Over the Transom
By Mark Lax
Like many public trusts we traded at about seventeen times earnings. When it came to dividends, you would probably be better off with a CD. Those really interested in a fashionable ROI needed to wait for our share price to appreciate. Given that we are in flooring, which is tied to housing, which is in the crapper, you might be growing some cobwebs during the aforementioned wait. Imagine our surprise when an offer for our firm came in unexpected over the transom.
By over the transom I mean it started as a rumor buried in Chem News which was then echoed the next day on a Wall Street wrap up program. Despite this, our price moved not an inch, blip, point, decimal or, if you will, penny. This was followed the next day by an SEC filing and a formal letter. All of this happened simultaneously with my banging out our careful response.
Gosh, we were just minding our own business, but as a publicly traded firm we are always for sale, even though we aren’t actively looking to be bought out at this time, thank you. I said that in about two hundred words or so.
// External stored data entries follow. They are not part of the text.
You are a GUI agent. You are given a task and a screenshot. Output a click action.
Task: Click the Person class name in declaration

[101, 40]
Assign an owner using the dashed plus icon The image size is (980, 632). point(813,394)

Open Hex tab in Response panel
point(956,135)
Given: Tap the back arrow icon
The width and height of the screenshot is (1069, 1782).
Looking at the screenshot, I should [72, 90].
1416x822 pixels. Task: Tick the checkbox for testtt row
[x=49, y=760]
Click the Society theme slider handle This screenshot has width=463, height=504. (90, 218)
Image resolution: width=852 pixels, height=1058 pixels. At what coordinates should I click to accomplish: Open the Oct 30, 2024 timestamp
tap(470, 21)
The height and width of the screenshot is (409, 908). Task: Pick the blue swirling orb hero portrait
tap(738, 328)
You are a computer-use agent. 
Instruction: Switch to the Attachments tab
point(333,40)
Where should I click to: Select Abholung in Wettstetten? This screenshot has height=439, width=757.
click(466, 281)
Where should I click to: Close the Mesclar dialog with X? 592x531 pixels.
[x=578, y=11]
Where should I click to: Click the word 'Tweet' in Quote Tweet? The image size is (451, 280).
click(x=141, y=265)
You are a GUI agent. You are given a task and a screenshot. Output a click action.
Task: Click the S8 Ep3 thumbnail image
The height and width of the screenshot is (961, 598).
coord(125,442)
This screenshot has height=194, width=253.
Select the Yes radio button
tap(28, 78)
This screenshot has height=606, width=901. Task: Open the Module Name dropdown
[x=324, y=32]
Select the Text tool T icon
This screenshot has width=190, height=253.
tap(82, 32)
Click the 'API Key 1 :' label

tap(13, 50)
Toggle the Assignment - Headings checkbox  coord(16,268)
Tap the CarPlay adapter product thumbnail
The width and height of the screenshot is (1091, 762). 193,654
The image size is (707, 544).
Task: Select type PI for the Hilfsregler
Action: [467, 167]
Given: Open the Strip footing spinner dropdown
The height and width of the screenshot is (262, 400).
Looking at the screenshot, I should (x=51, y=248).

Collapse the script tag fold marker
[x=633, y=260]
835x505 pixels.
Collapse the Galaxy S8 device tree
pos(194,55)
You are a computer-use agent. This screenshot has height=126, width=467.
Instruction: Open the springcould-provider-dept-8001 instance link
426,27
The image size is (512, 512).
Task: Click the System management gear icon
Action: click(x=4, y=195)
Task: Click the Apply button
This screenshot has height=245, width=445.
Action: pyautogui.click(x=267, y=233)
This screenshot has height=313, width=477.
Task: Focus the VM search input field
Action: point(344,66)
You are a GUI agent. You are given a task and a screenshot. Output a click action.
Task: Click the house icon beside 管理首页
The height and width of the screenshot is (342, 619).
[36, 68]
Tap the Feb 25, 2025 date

Our suitor was the parent company of our biggest supplier, Resinex, a firm called Imadenture. Why Imadenture wanted to buy Resinex’s biggest customer is anyone’s guess. The sage of Omaha says buy when people are running and run when people are buying. Perhaps someone at Imadenture was listening to this.
Imadenture is basically a chemical company. It’s about twelve times our size. Despite this, it trades at about the same price per share that we do, the infamous $7.45 level. We have been at $7.45 a share for eighteen months, as if $7.50 would bring on Armageddon. Their all cash offer is $11.02 a share which conveniently works out to a cool one billion dollars for a firm which is currently valued at 750 million.
Shouts of “Sell, Clevon, sell!” rang out from our institutional investor pool, who hold about 35% of our firm. The Clevon in question, our CEO Clevon Wright, was listening in that way that one should to the people who largely employ you. Just cashing out would most distinctly be vacating his vision for the firm as stated in a two hour speech just six weeks ago. Shame to waste a two hour speech like that.
Technically, Imadenture doesn’t have the money. One slander against them is that the word ‘debt’ is literally a part of their name. It isn’t, if you look at it. You might get ‘dent’ but not ‘debt’. Technically, we shouldn’t care where they are getting the cash, since cash is what they are going to be paying us. Technically what we should care about is getting eleven dollars and two cents for an item which is currently stickered at seven forty-five. Obviously, I don’t work in the flooring plants, otherwise my concerns would be different.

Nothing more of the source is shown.